▸ **Source text**
○ ○ ○

Academy award-winning actor Mahershala Ali’s journey has been one of bridging divides.  Between the crime and poverty of 1970s and ‘80s Oakland, where he lived with his mother and stepfather, and the musical theater scene of Manhattan, where he spent summers with his Broadway dancer father.  Between basketball, which earned him a college scholarship, and theater, which captured his heart. Even his name bridges Christianity, Judaism and Islam – his Baptist minister grandmother chose a Hebrew name from the Bible: Mahershalalhashbaz, the second son of Isaiah. He converted to Islam in his 20s.

His impassioned Screen Actors Guild Award acceptance speech was a plea for bridging divides.

“We see what happens when we persecute people. They fold into themselves,” Ali said, noting that his character, Juan, in Moonlight, “saw a young man folding into himself as a result of the persecution of his community, and taking that opportunity to uplift him and tell him that he mattered, that he was ok and accept him. I hope that we do a better job of that.”

Ali’s portrayal of Juan, though he appeared in just 16 minutes of the film, earned him every major acting award including the first Academy Award presented to a Muslim actor.

The National Urban League is proud to be honoring Ali with our Arts Award next week at our Equal Opportunity Day Awards Dinner.

Reaching the pinnacle of his profession hasn’t shielded him from discrimination as an African-American and as a Muslim.  He’s been stopped and ordered to produce I.D. in Berkeley, and found himself on a terrorist watchlist. “‘What terrorist is running around with a Hebrew first name and an Arabic last name?” he joked to NPR’s Terry Gross.

It was no joke, however, when he skipped the British Academy of Film and Television Arts awards ceremony in February because he feared the recently-enacted “Muslim ban” might make it difficult for him to re-enter the United States.

○ ○ ○

▸ **Dataset content**
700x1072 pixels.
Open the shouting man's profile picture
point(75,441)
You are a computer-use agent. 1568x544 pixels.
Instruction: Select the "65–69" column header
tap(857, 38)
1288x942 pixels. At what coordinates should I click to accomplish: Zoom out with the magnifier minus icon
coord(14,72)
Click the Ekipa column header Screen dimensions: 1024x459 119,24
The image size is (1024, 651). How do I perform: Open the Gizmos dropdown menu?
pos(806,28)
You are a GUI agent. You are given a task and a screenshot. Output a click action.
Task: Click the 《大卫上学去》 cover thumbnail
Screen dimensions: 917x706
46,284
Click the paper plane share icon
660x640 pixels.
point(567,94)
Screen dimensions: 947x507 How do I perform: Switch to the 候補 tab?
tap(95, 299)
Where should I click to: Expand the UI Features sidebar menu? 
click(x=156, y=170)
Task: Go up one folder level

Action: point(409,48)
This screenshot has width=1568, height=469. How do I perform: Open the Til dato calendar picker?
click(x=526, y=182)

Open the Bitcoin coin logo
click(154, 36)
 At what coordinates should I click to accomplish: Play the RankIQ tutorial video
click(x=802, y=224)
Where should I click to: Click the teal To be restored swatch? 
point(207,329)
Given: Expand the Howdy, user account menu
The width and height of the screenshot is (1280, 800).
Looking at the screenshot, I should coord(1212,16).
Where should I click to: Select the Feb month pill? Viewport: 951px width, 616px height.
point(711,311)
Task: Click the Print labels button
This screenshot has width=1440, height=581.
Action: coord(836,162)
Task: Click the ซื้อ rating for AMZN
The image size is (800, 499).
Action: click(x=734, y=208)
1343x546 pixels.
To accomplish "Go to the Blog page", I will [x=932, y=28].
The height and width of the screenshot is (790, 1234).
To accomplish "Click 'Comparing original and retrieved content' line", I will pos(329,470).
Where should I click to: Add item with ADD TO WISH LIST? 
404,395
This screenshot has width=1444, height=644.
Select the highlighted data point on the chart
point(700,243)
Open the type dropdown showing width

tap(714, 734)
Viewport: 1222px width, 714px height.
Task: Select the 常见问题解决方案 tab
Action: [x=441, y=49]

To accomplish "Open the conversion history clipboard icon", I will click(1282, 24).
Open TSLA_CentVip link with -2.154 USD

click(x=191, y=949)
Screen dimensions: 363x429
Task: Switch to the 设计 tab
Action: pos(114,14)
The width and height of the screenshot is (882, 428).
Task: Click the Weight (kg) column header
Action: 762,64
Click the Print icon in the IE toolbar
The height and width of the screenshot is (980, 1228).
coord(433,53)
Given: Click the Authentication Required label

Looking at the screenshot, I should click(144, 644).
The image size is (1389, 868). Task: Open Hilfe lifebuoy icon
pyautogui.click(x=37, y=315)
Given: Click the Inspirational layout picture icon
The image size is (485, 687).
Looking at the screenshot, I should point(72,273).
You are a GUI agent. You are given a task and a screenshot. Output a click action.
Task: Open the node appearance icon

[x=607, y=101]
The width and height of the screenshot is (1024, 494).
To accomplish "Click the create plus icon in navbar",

○ ○ ○

▸ **What you will do**
A) According to the profile of Mahershala Ali, why did he skip the British Academy of Film and Television Arts awards ceremony in February? Answer in one to three sentences.
B) Continue the profile of Mahershala Ali, picking up right after its last sentence.

▸ **Answers to the exercises**
A) He feared that the recently enacted "Muslim ban" might make it difficult for him to re-enter the United States.

B)
Experiences like being followed in a department store, and watching people on the subway try to hide their jewelry from him are the source of the expression he used in his SAG speech – “folding into himself.”

“I think I identify with characters who have to make themselves smaller,” he told GQ. “Because that’s been my experience, as a large black man, to make people feel safer. Just because I always found witnessing other people’s discomfort made me uncomfortable.”

He has a track record of choosing the roles of powerful and In Free State of Jones, his haunting portrayal of Moses, an escaped slave who is lynched for registering freedmen to vote, earned him one of the five BET Awards he won for films or television series released last year. In addition to Free State of Jones and Moonlight, he was honored for the Netflix series Luke Cage and the films Kicks and Hidden Figures

When he won the Academy Award, the first people he thanked were not the people who made him famous, but the people who nurtured his gift: his teachers.

With roles that range from comic-book supervillain to White House Chief of Staff, Ali exemplifies the diversity of the 21st century entertainment industry, and the future of the performing arts. We are proud to honor his commitment to both his craft and to social justice.